What to produce :: Repeat the whole listing below exactly as it reads.

##### Information given #####

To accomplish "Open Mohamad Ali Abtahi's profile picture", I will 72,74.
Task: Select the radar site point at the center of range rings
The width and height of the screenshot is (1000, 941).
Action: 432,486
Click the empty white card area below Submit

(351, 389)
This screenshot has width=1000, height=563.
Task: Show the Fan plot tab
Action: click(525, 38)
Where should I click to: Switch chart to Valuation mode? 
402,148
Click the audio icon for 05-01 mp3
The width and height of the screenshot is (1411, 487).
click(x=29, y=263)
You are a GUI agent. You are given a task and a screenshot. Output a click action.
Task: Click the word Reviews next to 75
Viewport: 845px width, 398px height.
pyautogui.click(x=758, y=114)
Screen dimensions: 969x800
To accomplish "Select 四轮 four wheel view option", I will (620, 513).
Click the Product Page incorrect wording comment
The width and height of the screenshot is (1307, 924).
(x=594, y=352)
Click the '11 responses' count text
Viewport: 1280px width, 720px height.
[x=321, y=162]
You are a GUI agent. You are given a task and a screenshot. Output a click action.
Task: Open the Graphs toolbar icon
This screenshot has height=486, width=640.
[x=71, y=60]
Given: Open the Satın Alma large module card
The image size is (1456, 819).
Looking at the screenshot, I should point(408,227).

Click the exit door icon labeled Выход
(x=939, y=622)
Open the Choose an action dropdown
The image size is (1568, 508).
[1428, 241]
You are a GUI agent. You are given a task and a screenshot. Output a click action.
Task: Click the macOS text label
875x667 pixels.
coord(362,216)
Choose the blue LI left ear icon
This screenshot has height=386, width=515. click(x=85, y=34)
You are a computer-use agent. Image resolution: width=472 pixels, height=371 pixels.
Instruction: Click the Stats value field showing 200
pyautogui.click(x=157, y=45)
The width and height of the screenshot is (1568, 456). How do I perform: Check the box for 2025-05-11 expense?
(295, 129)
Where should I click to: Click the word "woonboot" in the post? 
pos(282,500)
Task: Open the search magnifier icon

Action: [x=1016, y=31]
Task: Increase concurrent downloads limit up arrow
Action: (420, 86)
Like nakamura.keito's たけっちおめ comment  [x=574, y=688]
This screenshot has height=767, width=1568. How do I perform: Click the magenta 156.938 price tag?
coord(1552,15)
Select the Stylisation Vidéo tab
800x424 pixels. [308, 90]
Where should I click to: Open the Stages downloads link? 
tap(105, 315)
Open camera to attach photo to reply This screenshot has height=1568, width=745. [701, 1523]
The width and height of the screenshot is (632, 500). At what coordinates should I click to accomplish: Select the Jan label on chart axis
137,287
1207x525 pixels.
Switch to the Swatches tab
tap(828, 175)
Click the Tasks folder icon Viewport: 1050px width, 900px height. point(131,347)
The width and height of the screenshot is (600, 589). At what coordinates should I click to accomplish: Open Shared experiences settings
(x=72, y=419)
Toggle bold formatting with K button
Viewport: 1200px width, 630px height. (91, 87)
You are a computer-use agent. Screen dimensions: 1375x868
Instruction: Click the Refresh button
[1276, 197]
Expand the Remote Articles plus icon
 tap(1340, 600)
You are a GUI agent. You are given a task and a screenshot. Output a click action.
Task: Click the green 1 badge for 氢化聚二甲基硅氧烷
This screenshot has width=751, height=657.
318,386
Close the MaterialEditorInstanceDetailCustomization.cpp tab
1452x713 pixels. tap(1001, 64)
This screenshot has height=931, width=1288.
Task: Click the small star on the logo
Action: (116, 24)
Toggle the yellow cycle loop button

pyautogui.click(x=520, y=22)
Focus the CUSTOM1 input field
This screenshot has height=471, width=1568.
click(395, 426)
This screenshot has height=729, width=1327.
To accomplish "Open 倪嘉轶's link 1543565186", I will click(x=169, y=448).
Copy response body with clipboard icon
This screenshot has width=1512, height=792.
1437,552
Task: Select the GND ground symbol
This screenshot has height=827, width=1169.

#####

Written answer ::
To accomplish "Open Mohamad Ali Abtahi's profile picture", I will 72,74.
Task: Select the radar site point at the center of range rings
The width and height of the screenshot is (1000, 941).
Action: 432,486
Click the empty white card area below Submit

(351, 389)
This screenshot has width=1000, height=563.
Task: Show the Fan plot tab
Action: click(525, 38)
Where should I click to: Switch chart to Valuation mode? 
402,148
Click the audio icon for 05-01 mp3
The width and height of the screenshot is (1411, 487).
click(x=29, y=263)
You are a GUI agent. You are given a task and a screenshot. Output a click action.
Task: Click the word Reviews next to 75
Viewport: 845px width, 398px height.
pyautogui.click(x=758, y=114)
Screen dimensions: 969x800
To accomplish "Select 四轮 four wheel view option", I will (620, 513).
Click the Product Page incorrect wording comment
The width and height of the screenshot is (1307, 924).
(x=594, y=352)
Click the '11 responses' count text
Viewport: 1280px width, 720px height.
[x=321, y=162]
You are a GUI agent. You are given a task and a screenshot. Output a click action.
Task: Open the Graphs toolbar icon
This screenshot has height=486, width=640.
[x=71, y=60]
Given: Open the Satın Alma large module card
The image size is (1456, 819).
Looking at the screenshot, I should point(408,227).

Click the exit door icon labeled Выход
(x=939, y=622)
Open the Choose an action dropdown
The image size is (1568, 508).
[1428, 241]
You are a GUI agent. You are given a task and a screenshot. Output a click action.
Task: Click the macOS text label
875x667 pixels.
coord(362,216)
Choose the blue LI left ear icon
This screenshot has height=386, width=515. click(x=85, y=34)
You are a computer-use agent. Image resolution: width=472 pixels, height=371 pixels.
Instruction: Click the Stats value field showing 200
pyautogui.click(x=157, y=45)
The width and height of the screenshot is (1568, 456). How do I perform: Check the box for 2025-05-11 expense?
(295, 129)
Where should I click to: Click the word "woonboot" in the post? 
pos(282,500)
Task: Open the search magnifier icon

Action: [x=1016, y=31]
Task: Increase concurrent downloads limit up arrow
Action: (420, 86)
Like nakamura.keito's たけっちおめ comment  [x=574, y=688]
This screenshot has height=767, width=1568. How do I perform: Click the magenta 156.938 price tag?
coord(1552,15)
Select the Stylisation Vidéo tab
800x424 pixels. [308, 90]
Where should I click to: Open the Stages downloads link? 
tap(105, 315)
Open camera to attach photo to reply This screenshot has height=1568, width=745. [701, 1523]
The width and height of the screenshot is (632, 500). At what coordinates should I click to accomplish: Select the Jan label on chart axis
137,287
1207x525 pixels.
Switch to the Swatches tab
tap(828, 175)
Click the Tasks folder icon Viewport: 1050px width, 900px height. point(131,347)
The width and height of the screenshot is (600, 589). At what coordinates should I click to accomplish: Open Shared experiences settings
(x=72, y=419)
Toggle bold formatting with K button
Viewport: 1200px width, 630px height. (91, 87)
You are a computer-use agent. Screen dimensions: 1375x868
Instruction: Click the Refresh button
[1276, 197]
Expand the Remote Articles plus icon
 tap(1340, 600)
You are a GUI agent. You are given a task and a screenshot. Output a click action.
Task: Click the green 1 badge for 氢化聚二甲基硅氧烷
This screenshot has width=751, height=657.
318,386
Close the MaterialEditorInstanceDetailCustomization.cpp tab
1452x713 pixels. tap(1001, 64)
This screenshot has height=931, width=1288.
Task: Click the small star on the logo
Action: (116, 24)
Toggle the yellow cycle loop button

pyautogui.click(x=520, y=22)
Focus the CUSTOM1 input field
This screenshot has height=471, width=1568.
click(395, 426)
This screenshot has height=729, width=1327.
To accomplish "Open 倪嘉轶's link 1543565186", I will click(x=169, y=448).
Copy response body with clipboard icon
This screenshot has width=1512, height=792.
1437,552
Task: Select the GND ground symbol
This screenshot has height=827, width=1169.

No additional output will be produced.